What RAG Actually Does

RAG (Retrieval Augmented Generation) solves one specific problem: finding relevant content when there's too much to read.

Here's the process:

  1. Your content gets split into chunks
  2. Each chunk becomes a vector (numbers representing meaning)
  3. Vectors go into a database
  4. When you ask a question, your question becomes a vector
  5. Database finds chunks with similar vectors
  6. Those chunks get sent to the LLM as context

That's it. RAG is a search system that finds relevant pieces before the LLM sees anything.

Structured Navigation vs RAG

RAG vs Structured Navigation

Here's how the two approaches compare:

Aspect Structured Navigation RAG
Context Agent reads full sections Agent sees disconnected chunks
Information Nothing lost between sections Chunks may split important ideas
Structure Agent understands document hierarchy Agent has no sense of structure
Infrastructure Zero - just markdown files Vector DB + embeddings + chunking
Behavior Deterministic (same query, same files) Probabilistic (retrieval can miss)
Best for Depth with fewer documents Breadth across many documents

When RAG Becomes Necessary

RAG solves problems I don't have yet:

Problem 1: Too Much Content

Without RAG: Claude can read maybe 50-100k tokens in one session. If I ask about "pricing psychology" and have 10 books, it can read all 10 INDEX.md files (~500 tokens each = 5k tokens), then drill into 2-3 relevant chapters. Plenty of room.

With RAG: If I had 500 books, reading 500 INDEX.md files would be 250k tokens. Impossible. RAG would find the 10 most relevant books instantly.

My situation: I'll have 10-30 books. Structured navigation works fine.

Problem 2: Unknown Location

Without RAG: If I ask "what does Hormozi say about scarcity?", Claude reads the book's INDEX.md, sees "scarcity" isn't a listed concept, reads CHAPTERS.md, finds it mentioned in Chapter 7, reads that section.

With RAG: Instantly retrieves the exact paragraphs mentioning scarcity.

My situation: The hierarchical structure handles this. It's 2-3 file reads, not a problem.

Problem 3: Cross-Document Patterns

Without RAG: If I ask "which books mention anchoring?", Claude would need to search every raw.md file. Slow and expensive.

With RAG: Instant search across all content.

My situation: I rarely need keyword search. I need conceptual understanding. If I want anchoring, I know it's in psychology/persuasion books. I check those indexes.

Why I'm Not Using RAG (For Now)

Five reasons:

  1. I don't have enough content. 10-30 books fit easily in a navigable structure.
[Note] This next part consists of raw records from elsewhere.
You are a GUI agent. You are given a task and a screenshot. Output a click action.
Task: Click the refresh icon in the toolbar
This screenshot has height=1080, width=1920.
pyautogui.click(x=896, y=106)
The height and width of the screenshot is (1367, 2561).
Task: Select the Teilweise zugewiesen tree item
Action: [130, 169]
  2. My queries are conceptual. I ask "how should I structure an offer?" not "find all mentions of the word offer."

  3. I want full context. When I pull from a book, I want Claude to understand the surrounding ideas, not just a 500-token fragment.

  4. Simplicity has value. Markdown files in folders work everywhere. No database to maintain, no embeddings to regenerate, no chunking strategy to tune.

  5. The bottleneck isn't retrieval. I'd rather have 10 deeply-processed books with good summaries than 100 poorly-indexed books with RAG search.

When I'd Add RAG

I'd reconsider if:

  • Vault grows beyond 50+ books
  • I need to search across hundreds of documents
  • I'm adding content I haven't personally curated (bulk imports)
  • I need keyword search ("find everywhere X is mentioned")
  • Query patterns become more breadth-focused than depth-focused

At that point, RAG would layer on top of the same markdown files. The structure doesn't change - I'd just add a retrieval layer.

The Bottom Line

RAG is a solution to a scale problem I don't have.

For a personal knowledge base of curated books that I want to deeply understand and apply, structured markdown with good indexes gives me:

  • Better context - full sections, not chunks
  • Better navigation - hierarchical, not flat search
  • Zero infrastructure - just files
  • Full portability - works with any tool

If this were a company wiki with 10,000 documents from different authors with no consistent structure, I'd need RAG on day one.

But it's not. It's my personal library. I know what's in it. I want depth, not breadth.

Simple answer: I don't need RAG because I'm building a library, not a search engine.


Building your own knowledge base? Ask yourself: do you need to search your content, or navigate it? The answer determines whether you need RAG.